Saved data entries

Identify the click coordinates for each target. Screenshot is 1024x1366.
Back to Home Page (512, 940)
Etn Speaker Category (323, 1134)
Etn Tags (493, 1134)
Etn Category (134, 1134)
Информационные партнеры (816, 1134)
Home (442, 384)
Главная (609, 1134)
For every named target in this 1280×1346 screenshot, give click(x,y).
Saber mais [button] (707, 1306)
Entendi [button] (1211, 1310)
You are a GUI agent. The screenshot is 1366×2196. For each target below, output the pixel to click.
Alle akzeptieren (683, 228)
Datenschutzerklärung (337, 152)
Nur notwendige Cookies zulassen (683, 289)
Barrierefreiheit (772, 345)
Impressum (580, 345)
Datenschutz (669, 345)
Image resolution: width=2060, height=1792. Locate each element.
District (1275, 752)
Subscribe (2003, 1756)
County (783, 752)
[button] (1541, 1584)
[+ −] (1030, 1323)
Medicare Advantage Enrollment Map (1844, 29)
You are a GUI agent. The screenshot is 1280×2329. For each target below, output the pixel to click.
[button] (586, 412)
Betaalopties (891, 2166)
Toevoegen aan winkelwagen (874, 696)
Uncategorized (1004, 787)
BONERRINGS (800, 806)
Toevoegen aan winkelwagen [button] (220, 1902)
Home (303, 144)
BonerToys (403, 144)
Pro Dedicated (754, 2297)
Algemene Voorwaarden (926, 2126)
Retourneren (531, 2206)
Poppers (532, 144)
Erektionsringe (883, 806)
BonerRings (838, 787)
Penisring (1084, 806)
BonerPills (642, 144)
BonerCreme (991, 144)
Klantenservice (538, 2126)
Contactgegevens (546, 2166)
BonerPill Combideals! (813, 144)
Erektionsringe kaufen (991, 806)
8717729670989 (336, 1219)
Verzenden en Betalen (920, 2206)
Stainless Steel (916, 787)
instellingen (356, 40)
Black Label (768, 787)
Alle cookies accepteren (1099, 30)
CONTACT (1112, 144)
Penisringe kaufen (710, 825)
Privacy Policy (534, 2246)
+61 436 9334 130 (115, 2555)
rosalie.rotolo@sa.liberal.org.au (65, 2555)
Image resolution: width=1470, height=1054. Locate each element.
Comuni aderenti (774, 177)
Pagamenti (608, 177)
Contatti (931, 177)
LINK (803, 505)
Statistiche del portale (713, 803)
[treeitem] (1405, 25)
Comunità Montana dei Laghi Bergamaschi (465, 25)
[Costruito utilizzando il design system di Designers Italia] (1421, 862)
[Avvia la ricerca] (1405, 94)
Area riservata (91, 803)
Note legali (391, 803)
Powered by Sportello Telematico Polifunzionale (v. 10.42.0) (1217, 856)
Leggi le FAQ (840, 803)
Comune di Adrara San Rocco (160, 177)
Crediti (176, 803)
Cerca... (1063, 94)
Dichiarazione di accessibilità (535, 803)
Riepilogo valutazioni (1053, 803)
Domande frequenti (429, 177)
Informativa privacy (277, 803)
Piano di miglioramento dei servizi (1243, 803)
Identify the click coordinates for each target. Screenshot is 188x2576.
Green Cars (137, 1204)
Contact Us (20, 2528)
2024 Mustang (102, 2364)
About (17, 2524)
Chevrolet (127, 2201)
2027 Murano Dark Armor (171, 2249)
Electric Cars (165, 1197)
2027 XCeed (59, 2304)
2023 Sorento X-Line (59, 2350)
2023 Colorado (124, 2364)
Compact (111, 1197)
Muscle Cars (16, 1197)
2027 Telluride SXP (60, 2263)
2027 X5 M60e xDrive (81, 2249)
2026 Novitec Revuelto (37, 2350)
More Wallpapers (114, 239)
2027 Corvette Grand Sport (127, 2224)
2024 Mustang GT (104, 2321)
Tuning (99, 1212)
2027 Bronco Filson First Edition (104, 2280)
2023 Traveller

YOUR TASK
From the records above, pull out each line that has "target".

ANSWER FOR THE TASK
Identify the click coordinates for each target. Screenshot is 1024x1366.
For every named target in this 1280×1346 screenshot, give click(x,y).
You are a GUI agent. The screenshot is 1366×2196. For each target below, output the pixel to click.
You are a GUI agent. The screenshot is 1280×2329. For each target below, output the pixel to click.
Identify the click coordinates for each target. Screenshot is 188x2576.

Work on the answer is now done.